- **REQUIRED ACTIONS**:
1/ In the post about a bad day at work, reproduce the passage starting with "Bit of a bummer" and going on through "Sounds relatively routine.", substituting "growth" for "tumour" wherever it occurs.
2/ Answer these questions from the post about a bad day at work:
(a) Where did the head-on accident take place?
(b) How long ago did the work mate's father go to hospital to have a hearing aid put in?
(c) How long after the operation did he wake up with massive blood loss?

- **DOCUMENT PASSAGE**:
***

Bit of a bummer day yesterday at work. Firstly a girl in another department but who dealt quite a lot with my department was involved in a head on accident on the highway somewhere south of Cooma on the weekend. She is “too critical” to move to
Secondly, the father of one of my work mates died on Monday night. What I can only think of as a horrific set of stuff ups, the guy went to hospital 2 weeks ago to have a hearing aid put in and never came out. He had a benign tumour in amongst his ear and skull etc and it had grown to the size of a golf ball and was threatening to send him deaf. The doctors debated and considered the hearing in that ear a lost cause and decided to remove the tumour before it became threatening and this meant losing the cochlear and all the “hearing bits” as well. Sounds relatively routine.
My mates father is in his 70’s and goes ahead with the operation. All seems a success at first, the tumour is removed and a device is attached to the skull behind the ear that results in an external socket to plug in a hearing aid. All’s well until 24 hrs after the operation he wakes up with massive blood loss from the small socket. Turns out that the membrane to the brain had been pierced and not correctly sewn together and he has lost blood and more importantly fluid from the brain onto his pillow. They take him under and decide to remove the implant to let the wound from the tumour heal correctly. At the time this happened, my work mate said the doctor told him that they should have done it that way in the first place because of his age and subsequent thin skin. Basically it was sorry, my mistake… mea culpa.

***

[Stored data]
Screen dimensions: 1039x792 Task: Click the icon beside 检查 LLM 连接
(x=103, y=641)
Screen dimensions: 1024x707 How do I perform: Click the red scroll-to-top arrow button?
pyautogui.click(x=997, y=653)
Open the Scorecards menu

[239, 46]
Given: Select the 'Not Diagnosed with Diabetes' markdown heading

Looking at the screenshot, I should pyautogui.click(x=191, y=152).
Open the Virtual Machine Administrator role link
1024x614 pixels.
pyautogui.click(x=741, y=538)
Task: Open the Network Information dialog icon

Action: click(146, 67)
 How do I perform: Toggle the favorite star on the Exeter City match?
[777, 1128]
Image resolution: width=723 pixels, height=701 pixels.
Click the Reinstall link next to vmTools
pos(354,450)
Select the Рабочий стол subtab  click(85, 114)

***

- **TASK-BY-TASK RESULTS**:
1/
Bit of a bummer day yesterday at work. Firstly a girl in another department but who dealt quite a lot with my department was involved in a head on accident on the highway somewhere south of Cooma on the weekend. She is “too critical” to move to
Secondly, the father of one of my work mates died on Monday night. What I can only think of as a horrific set of stuff ups, the guy went to hospital 2 weeks ago to have a hearing aid put in and never came out. He had a benign growth in amongst his ear and skull etc and it had grown to the size of a golf ball and was threatening to send him deaf. The doctors debated and considered the hearing in that ear a lost cause and decided to remove the growth before it became threatening and this meant losing the cochlear and all the “hearing bits” as well. Sounds relatively routine.

2/
(a) On the highway somewhere south of Cooma.
(b) Two weeks ago.
(c) 24 hours after the operation.